Laboratorio con le scuole

Pane al pane

Nel mese di maggio 2019 la nostra Associazione ha aderito al bando regionale “per il sostegno di progetti promozionali e di valorizzazione e promozione del pane e dei prodotti da forno”. Il progetto presentato, che si articolava in una serie di iniziative, è stato approvato dalla Regione Emilia-Romagna con il riconoscimento di un contributo a fondo perduto pari al 65,48% delle spese affrontate per la promozione e la valorizzazione del pane.

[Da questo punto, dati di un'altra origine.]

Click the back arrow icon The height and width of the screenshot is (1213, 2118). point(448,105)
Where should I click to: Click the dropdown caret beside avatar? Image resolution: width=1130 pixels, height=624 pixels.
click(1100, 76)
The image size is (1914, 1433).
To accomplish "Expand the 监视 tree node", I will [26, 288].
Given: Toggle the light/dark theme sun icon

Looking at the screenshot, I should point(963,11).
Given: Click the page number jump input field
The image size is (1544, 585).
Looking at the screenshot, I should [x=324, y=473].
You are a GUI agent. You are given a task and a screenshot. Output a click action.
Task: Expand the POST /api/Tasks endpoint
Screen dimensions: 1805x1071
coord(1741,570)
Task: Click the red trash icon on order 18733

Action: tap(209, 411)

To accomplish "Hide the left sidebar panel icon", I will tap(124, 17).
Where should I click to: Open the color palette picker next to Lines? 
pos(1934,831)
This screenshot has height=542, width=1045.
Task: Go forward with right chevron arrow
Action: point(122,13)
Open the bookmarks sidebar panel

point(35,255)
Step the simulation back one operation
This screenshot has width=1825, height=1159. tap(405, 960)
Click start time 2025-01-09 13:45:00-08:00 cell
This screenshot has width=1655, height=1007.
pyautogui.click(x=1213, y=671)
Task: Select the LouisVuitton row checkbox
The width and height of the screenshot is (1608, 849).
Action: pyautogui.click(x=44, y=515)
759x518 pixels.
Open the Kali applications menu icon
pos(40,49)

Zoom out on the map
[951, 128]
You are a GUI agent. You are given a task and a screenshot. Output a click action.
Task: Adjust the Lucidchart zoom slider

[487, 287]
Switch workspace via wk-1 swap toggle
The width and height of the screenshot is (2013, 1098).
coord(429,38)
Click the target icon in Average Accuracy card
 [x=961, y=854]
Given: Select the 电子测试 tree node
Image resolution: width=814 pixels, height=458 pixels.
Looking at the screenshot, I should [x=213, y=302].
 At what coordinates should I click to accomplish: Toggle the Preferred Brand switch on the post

Tra le varie iniziative proposte si è pensato di coinvolgere il Comune di Bologna per mettere in campo un percorso conoscitivo sul pane con i bambini delle scuole elementari (e di conseguenza le loro famiglie).

L’idea alla base di questo progetto è che per smitizzare tante false informazioni che sono circolate soprattutto negli ultimi tempi in tema di pane, carboidrati, nutrizione, l’arma migliore poteva essere quella di entrare nelle famiglie “dal basso”, dimostrando direttamente attraverso la voce dei più piccoli che il pane è buono, non fa male, è un alimento nutriente, è composto da ingredienti sani e naturali, ecc.

Hanno aderito 20 classi, che spaziano dalla prima alla quinta elementare.

I bambini arrivano alle 9.00 e in un primo momento vengono fatti accomodare per una piccola lezione sul grano e i suoi componenti, i lieviti, gli ingredienti del pane, con l’aiuto di diapositive e filastrocche magistralmente preparate dal formatore Iscom Daniele De Leo.

Poi arriva il momento tanto atteso: facciamo insieme il pane! Dopo il lavaggio delle mani e la “vestizione” (grembiule usa e getta e cappellino), i nostri baldi giovani diventano protagonisti della mattinata. Benedetto e Giuseppe Romano – fantastici con i bambini – spiegano loro risvolti un po’ più tecnici sulla materia che andranno a lavorare e con somma pazienza mostrano come si fanno alcune forme di pane e li assistono durante la lavorazione. I prodotti così ottenuti entrano nella cella di lievitazione, mentre ai bambini viene offerta una merenda (focaccia) che i fratelli Romano sfornano per l’occasione.

Le maestre a questo punto sollecitano gli alunni ad intervistare i nostri fornai con le domande più disparate… al termine, mentre si sforna il pane prodotto nella mattinata, conclude Daniele De Leo facendo imparare una breve canzoncina sul pane, intervistando i bambini e consegnando loro il diploma di partecipazione alla mattinata.

Inutile dire il grado di soddisfazione, divertimento e interesse che questa iniziativa ha suscitato tra alunni e docenti, che non solo passano una mattinata istruttiva e gioiosa, ma colgono anche il grande affiatamento e collaborazione presente nella squadra che – ogni volta – “mette in scena” questa piccola magia della farina, olio, acqua, sale e lievito che si fondono insieme per creare l’alimento principe della nostra dieta.